Procedural requirements of other Federal law.

NOAA shall determine on a case-by-case basis whether each program change requires NOAA to take additional actions under any other Federal requirements.

(a) If a state's program change will affect the resources or interests of any federally-recognized Indian Tribe (tribe), NOAA shall contact the affected tribe(s) and determine if Government-to-Government consultation is desired under Executive Order 13175 (Nov. 6, 2000).

(b) If, for the purposes of ESA, NHPA, MSFCMA or MMPA compliance, NOAA determines that a state's program change will have effects on listed threatened or endangered species, historic properties, essential fish habitat or marine mammals, then NOAA shall determine if consultation is needed with the applicable Federal agency under the ESA, NHPA, MSFCMA and MMPA.

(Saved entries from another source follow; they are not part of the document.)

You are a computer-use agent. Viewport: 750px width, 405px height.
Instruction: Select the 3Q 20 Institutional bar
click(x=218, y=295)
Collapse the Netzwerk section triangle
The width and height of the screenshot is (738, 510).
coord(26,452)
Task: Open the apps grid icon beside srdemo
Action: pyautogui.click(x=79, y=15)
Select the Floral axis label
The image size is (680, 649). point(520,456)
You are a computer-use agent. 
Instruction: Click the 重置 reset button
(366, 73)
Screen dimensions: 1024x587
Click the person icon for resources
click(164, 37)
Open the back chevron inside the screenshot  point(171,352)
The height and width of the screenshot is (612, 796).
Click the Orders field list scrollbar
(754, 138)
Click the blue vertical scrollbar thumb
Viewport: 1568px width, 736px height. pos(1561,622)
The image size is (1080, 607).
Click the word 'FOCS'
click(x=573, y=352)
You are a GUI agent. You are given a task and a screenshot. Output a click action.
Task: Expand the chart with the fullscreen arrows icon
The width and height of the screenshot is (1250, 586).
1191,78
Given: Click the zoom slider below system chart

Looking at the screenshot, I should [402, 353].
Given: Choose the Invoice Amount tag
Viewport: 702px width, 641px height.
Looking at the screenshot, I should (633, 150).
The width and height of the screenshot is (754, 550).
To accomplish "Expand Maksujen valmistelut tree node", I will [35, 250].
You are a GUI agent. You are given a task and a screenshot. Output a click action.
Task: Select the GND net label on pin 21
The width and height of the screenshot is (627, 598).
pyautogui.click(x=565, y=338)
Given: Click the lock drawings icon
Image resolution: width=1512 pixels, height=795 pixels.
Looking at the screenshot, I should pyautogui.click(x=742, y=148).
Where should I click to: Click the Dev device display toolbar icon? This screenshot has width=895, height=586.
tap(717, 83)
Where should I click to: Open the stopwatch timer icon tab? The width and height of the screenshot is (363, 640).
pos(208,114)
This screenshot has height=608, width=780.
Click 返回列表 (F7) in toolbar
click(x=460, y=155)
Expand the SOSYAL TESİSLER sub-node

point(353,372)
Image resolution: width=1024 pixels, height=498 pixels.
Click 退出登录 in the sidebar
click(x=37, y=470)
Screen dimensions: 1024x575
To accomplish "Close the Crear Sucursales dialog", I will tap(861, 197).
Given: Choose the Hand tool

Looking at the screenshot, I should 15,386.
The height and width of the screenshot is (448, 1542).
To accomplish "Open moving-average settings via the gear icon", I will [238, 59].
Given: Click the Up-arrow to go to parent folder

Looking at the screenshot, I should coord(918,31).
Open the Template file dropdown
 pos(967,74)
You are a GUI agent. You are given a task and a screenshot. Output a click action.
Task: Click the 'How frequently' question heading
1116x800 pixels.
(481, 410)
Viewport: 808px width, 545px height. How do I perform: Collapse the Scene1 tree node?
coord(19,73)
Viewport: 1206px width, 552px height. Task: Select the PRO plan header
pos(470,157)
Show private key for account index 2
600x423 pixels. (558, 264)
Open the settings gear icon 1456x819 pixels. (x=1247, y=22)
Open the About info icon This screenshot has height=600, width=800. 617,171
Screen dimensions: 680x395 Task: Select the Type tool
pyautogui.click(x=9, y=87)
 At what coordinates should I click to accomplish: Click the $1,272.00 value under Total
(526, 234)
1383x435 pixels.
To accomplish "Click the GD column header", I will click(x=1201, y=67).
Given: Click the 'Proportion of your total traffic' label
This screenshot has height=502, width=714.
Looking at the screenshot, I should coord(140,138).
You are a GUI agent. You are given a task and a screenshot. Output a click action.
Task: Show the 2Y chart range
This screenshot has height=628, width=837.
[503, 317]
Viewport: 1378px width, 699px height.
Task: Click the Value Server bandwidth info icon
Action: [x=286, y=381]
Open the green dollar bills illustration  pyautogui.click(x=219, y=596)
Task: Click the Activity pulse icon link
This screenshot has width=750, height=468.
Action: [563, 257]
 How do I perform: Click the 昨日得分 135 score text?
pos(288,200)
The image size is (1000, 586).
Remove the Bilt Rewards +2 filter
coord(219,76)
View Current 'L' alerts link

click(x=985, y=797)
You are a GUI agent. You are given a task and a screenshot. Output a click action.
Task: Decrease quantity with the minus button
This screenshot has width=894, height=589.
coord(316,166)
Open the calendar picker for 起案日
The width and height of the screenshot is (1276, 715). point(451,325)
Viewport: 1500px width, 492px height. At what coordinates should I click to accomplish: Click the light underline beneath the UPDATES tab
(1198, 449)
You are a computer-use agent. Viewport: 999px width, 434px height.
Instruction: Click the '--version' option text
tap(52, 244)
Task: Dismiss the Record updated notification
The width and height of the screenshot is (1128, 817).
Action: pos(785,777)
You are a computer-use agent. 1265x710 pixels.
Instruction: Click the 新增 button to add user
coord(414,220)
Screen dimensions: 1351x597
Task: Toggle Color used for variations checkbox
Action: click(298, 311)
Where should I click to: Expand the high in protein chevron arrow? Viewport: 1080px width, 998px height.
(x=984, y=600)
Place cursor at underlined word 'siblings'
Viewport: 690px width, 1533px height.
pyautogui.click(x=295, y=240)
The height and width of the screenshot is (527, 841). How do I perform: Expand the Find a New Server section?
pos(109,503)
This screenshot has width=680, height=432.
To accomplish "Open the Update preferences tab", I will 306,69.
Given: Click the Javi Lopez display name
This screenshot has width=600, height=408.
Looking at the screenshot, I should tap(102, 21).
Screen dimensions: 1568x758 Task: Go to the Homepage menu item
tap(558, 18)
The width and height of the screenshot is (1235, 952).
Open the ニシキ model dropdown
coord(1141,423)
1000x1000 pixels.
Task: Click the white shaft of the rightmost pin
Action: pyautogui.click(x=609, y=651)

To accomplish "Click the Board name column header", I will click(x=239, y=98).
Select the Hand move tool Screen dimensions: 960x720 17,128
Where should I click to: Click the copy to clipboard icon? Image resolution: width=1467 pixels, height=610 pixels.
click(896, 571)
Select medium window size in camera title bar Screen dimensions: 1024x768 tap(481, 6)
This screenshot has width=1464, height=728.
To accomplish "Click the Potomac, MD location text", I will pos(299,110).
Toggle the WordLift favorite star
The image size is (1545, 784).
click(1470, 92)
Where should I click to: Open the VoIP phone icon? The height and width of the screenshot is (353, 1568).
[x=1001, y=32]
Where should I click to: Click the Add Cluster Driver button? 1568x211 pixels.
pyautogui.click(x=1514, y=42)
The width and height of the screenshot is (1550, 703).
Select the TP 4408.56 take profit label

(c) When NOAA determines whether to consult under other Federal statutes or tribal executive orders, NOAA's ability to require changes to a state's proposed program change are limited by the following:

(1) Once NOAA approves a state's management program, NOAA cannot require a state to change its program. NOAA can, through periodic evaluations of a state's management program under section 312 of the Act, establish necessary actions if NOAA finds a state is not adhering to its NOAA-approved program, but NOAA can only recommend that a state change its program to create a different state standard or to address emerging issues; and

(2) NOAA can approve or disapprove a program change request. When NOAA reviews a program change, NOAA has a limited ability to require a state to make changes to state policies. If NOAA disapproves a program change request, this does not require a state to change state law. Therefore, there is no effect from NOAA's denial on the implementation of state law at the state (or local government) level. NOAA's denial means the disapproved state policy is not part of the state's NOAA-approved management program and cannot be used for CZMA Federal consistency purposes. NOAA cannot use a program change to require changes to other parts of a state's management program.